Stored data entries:
Segment Open

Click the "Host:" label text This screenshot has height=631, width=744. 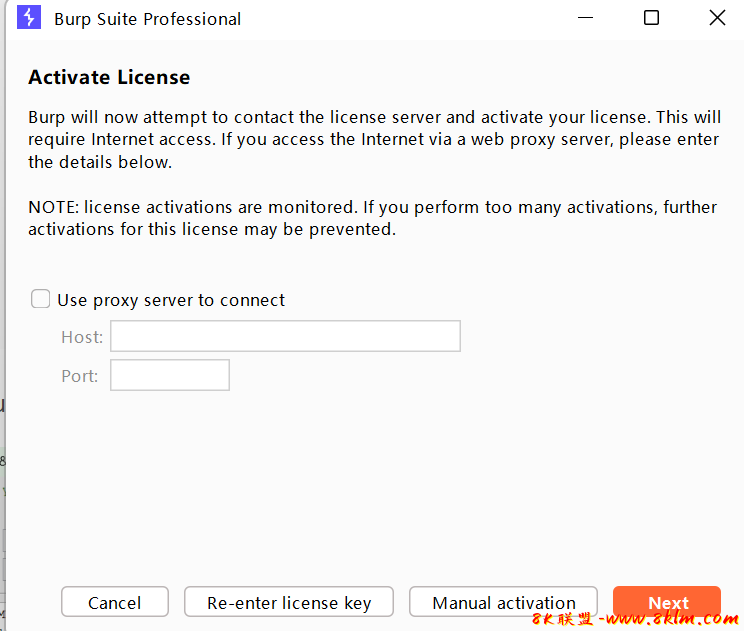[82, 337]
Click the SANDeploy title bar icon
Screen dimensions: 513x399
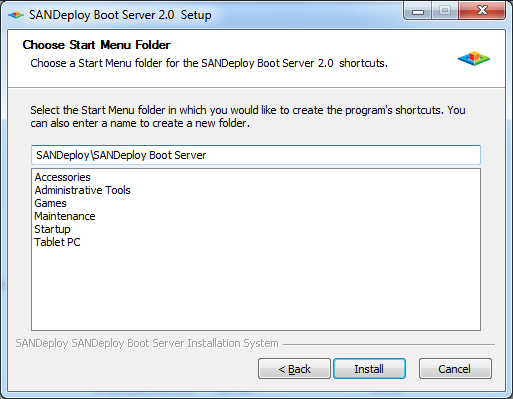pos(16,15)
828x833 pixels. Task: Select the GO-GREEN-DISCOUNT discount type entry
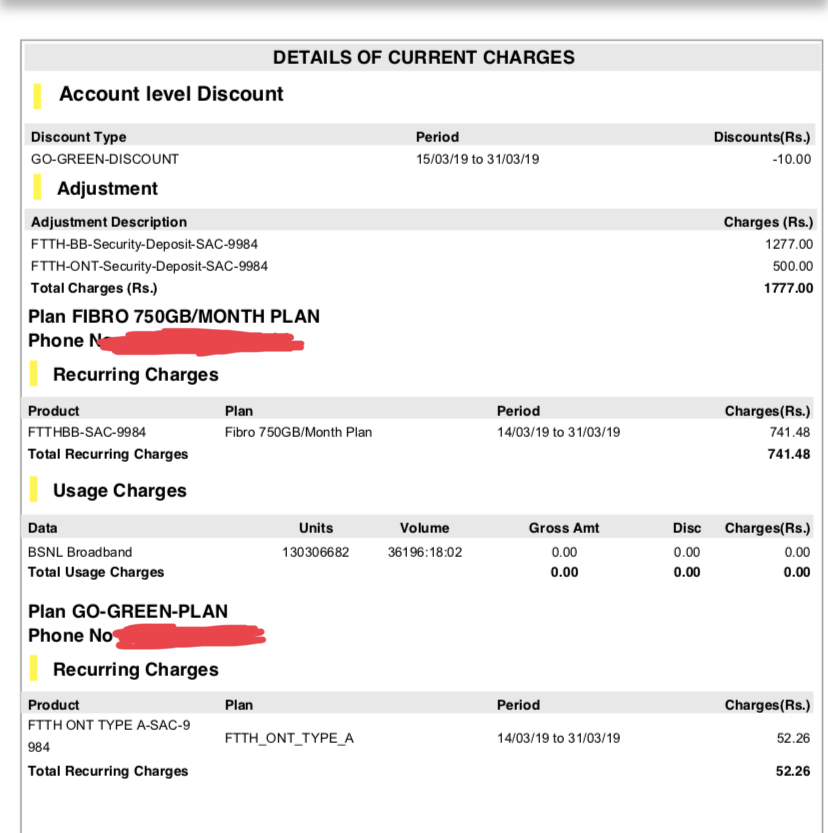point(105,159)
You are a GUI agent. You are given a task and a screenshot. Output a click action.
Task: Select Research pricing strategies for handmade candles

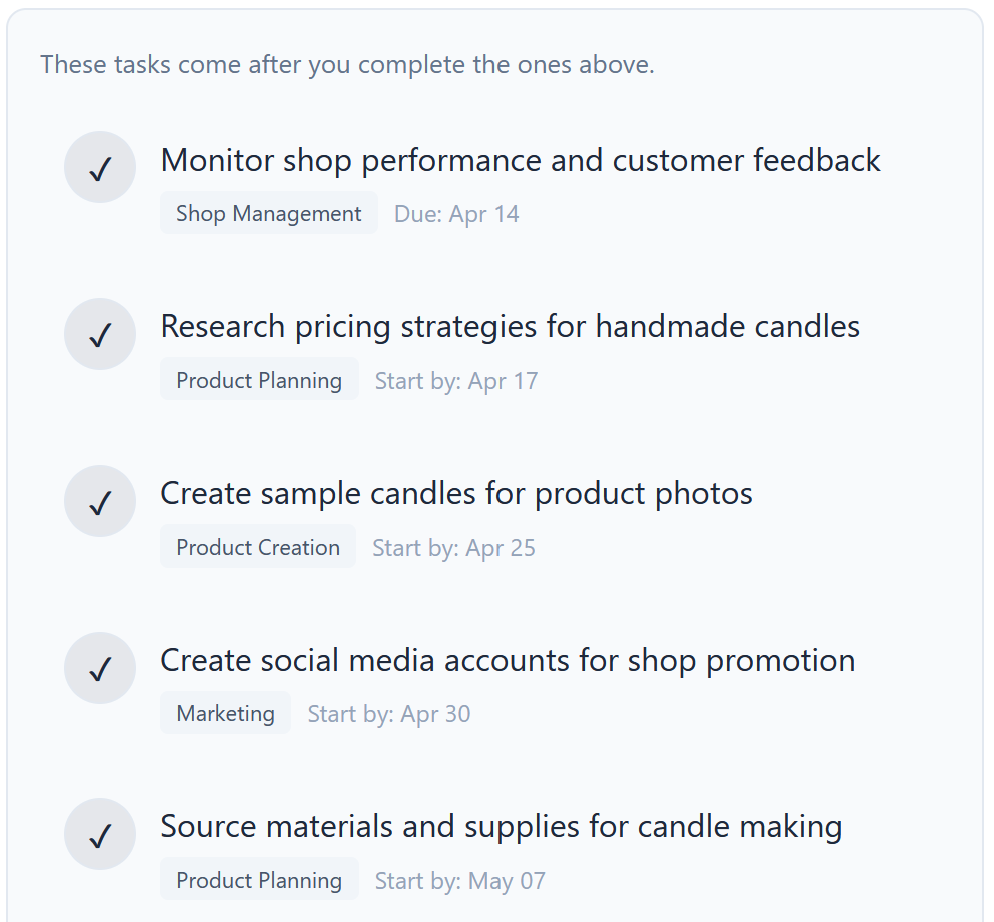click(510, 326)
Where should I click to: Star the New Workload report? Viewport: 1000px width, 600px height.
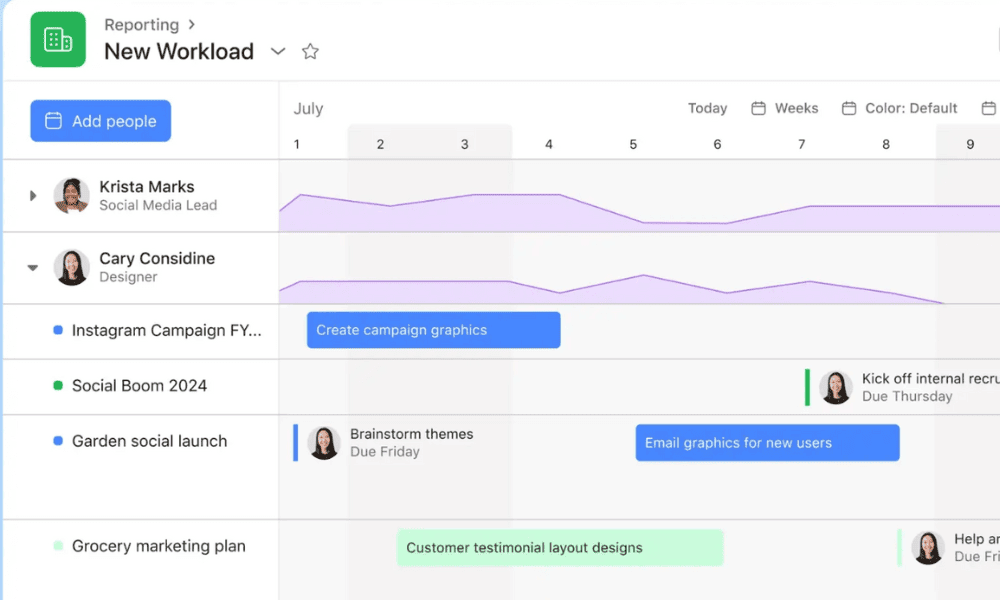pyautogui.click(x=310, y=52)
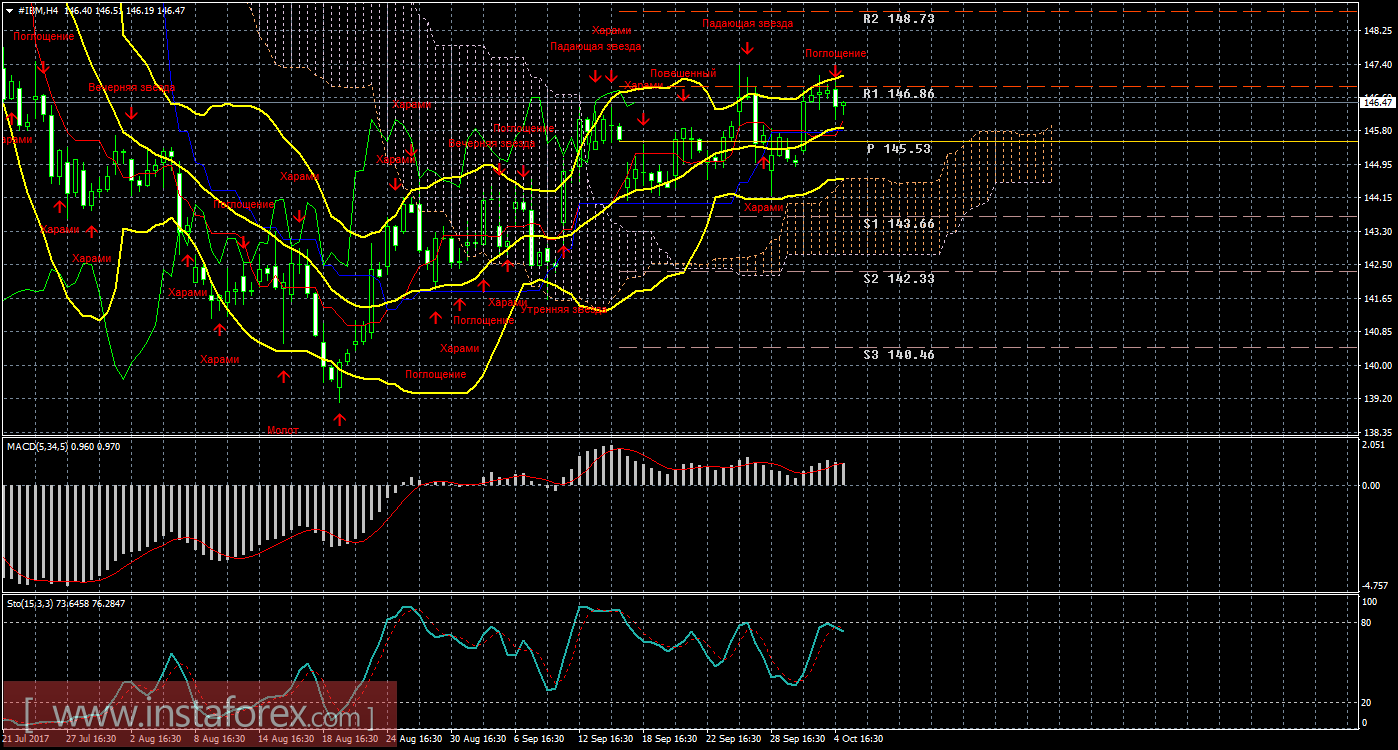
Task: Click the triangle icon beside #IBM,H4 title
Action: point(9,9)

Segment Closed

WHAT NEEDS TO BE DONE:
Please set down the lines from the one with "You are a GUI" to the end of the entries above, exactly as they are, and drop every picture.

RESPONSE BOX:
You are a GUI agent. You are given a task and a screenshot. Output a click action.
Task: Select Research pricing strategies for handmade candles

click(510, 326)
Where should I click to: Star the New Workload report? Viewport: 1000px width, 600px height.
pyautogui.click(x=310, y=52)
Task: Click the triangle icon beside #IBM,H4 title
Action: point(9,9)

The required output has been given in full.